Guatemala: sepultan a niños asesinados en comunidad rural

SAN JUAN SACATEPÉQUEZ, Guatemala (AP) — La escuela rural Los Ajuixes pudo haber celebrado un Día de San Valentín como cualquier otro año, pero en lugar de eso, la comunidad recordó con tristeza a los dos alumnos que fueron secuestrados el viernes y hoy recibieron entierro en la comunidad de Ajuix.

Carlos Daniel, de diez años, y Óscar Armando, de 11, iban de su casa a la escuela —en el municipio de San Juan Sacatepéquez, a unos 40 kilómetros de Ciudad de Guatemala— cuando alguien los detuvo. Hoy hicieron el mismo recorrido juntos; esta vez, en sus ataúdes.

La comunidad de Ajuix, que vive de la siembra de maíz, frijol y la elaboración de cohetillos, se vio sobrecogida por el crimen de los dos menores, cuyos cadáveres aparecieron el domingo en dos costales, atados de pies y manos, dos días después de su desaparición. Según el reporte del Instituto Nacional de Ciencias Forenses (INACIF), habían sido degollados.

En la escuela de Los Ajuixes, sus compañeros los homenajearon con globos blancos y carteles donde se leía "Queremos justicia, basta de violencia". De este modo, varios estudiantes y unos 2,000 vecinos acompañaron el sepelio a través de las polvorientas calles sin asfaltar de la humilde comunidad junto a una banda que tocaba marchas fúnebres.

María Eurelia Toc, madre de Óscar, dijo en la escuela que no podría creer lo que venía. "Era acólito, esos niños no tenían pecado", dijo entre llanto.
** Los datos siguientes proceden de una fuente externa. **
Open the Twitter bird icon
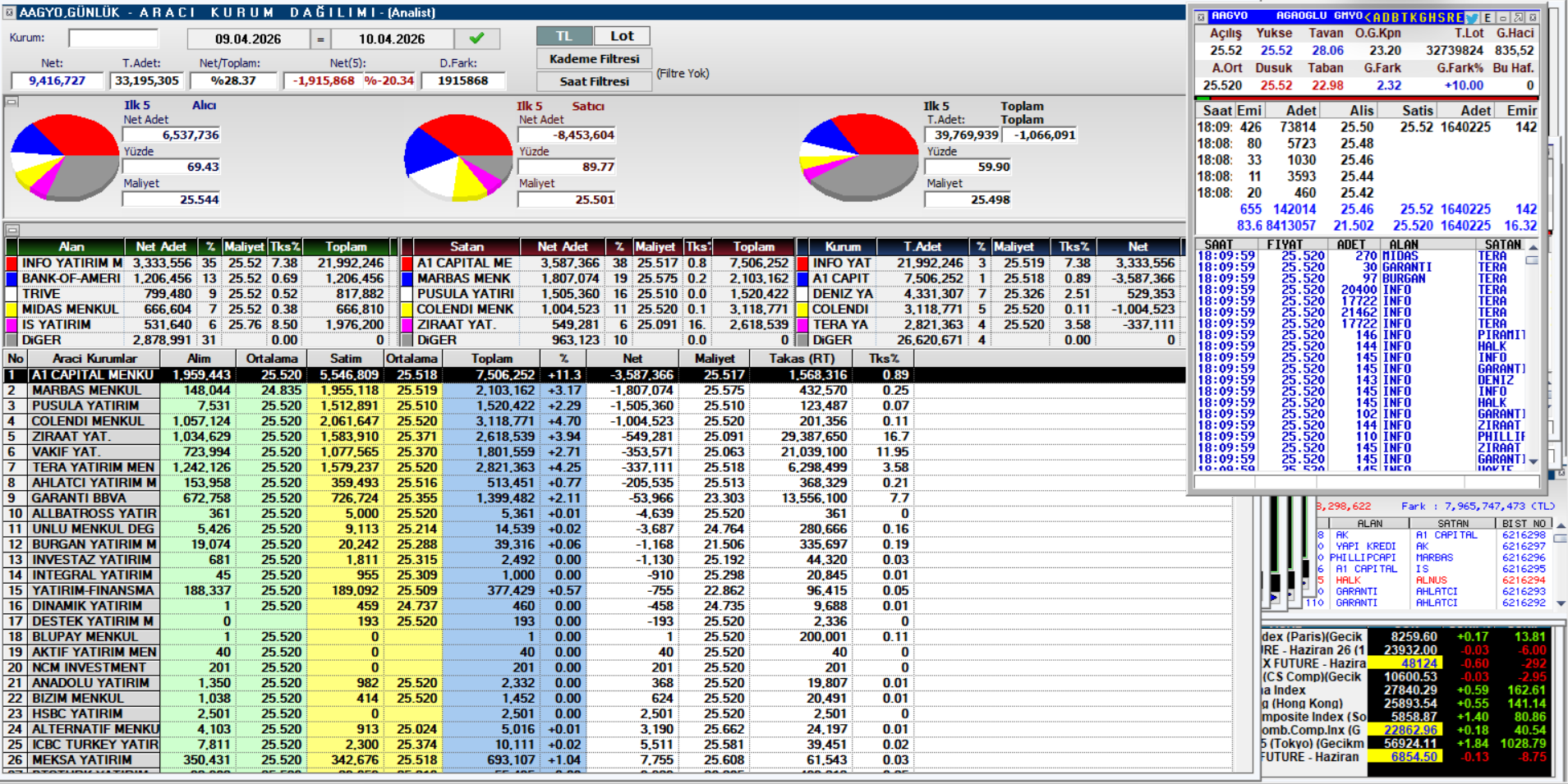Viewport: 1568px width, 784px height. 1472,17
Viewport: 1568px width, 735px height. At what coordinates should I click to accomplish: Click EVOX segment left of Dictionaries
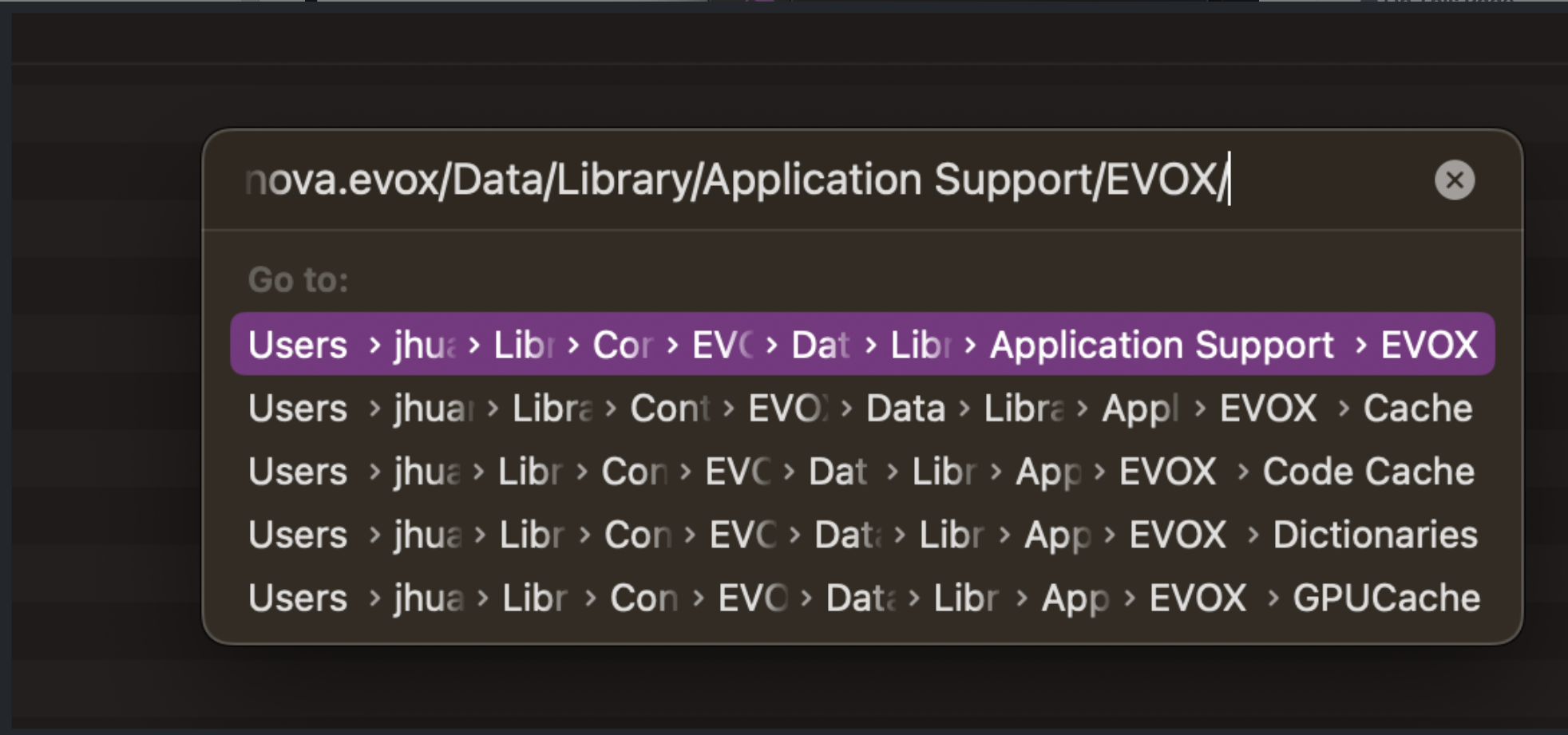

La comunidad expresa que poco a poco ha ido elaborando el rompecabezas de lo que quizá sucedió ese día. Según el líder comunitario Luis Tajuix, un vehículo desconocido pudo pasar ese día por la misma ruta que los niños usaban y les ofreció acercarlos a la escuela con tal de que ellos le mostraran dónde podría comprar cohetillos. De acuerdo a Tajuix, ellos pudieron haber aceptado.

Al mediodía del viernes, cuando sus familiares les esperaban de regreso tras la jornada de estudios, se percataron de que no habían estado en la escuela y empezó la búsqueda. Según algunas informaciones de vecinos, las familias habrían recibido llamadas telefónicas donde solicitaban un millón de quetzales (unos 130.000 dólares), por el rescate de cada niño, algo que en la comunidad era imposible de pagar.

El domingo, los niños aparecieron muertos a una hora de distancia de sus casas.

El crimen ya ha dejado consecuencias en su aldea, donde ahora los hombres se han organizado y armado para protegerse.

Ambos menores permanecerán juntos como los mejores amigos que eran; sus familiares decidieron enterrarlo uno al lado del otro.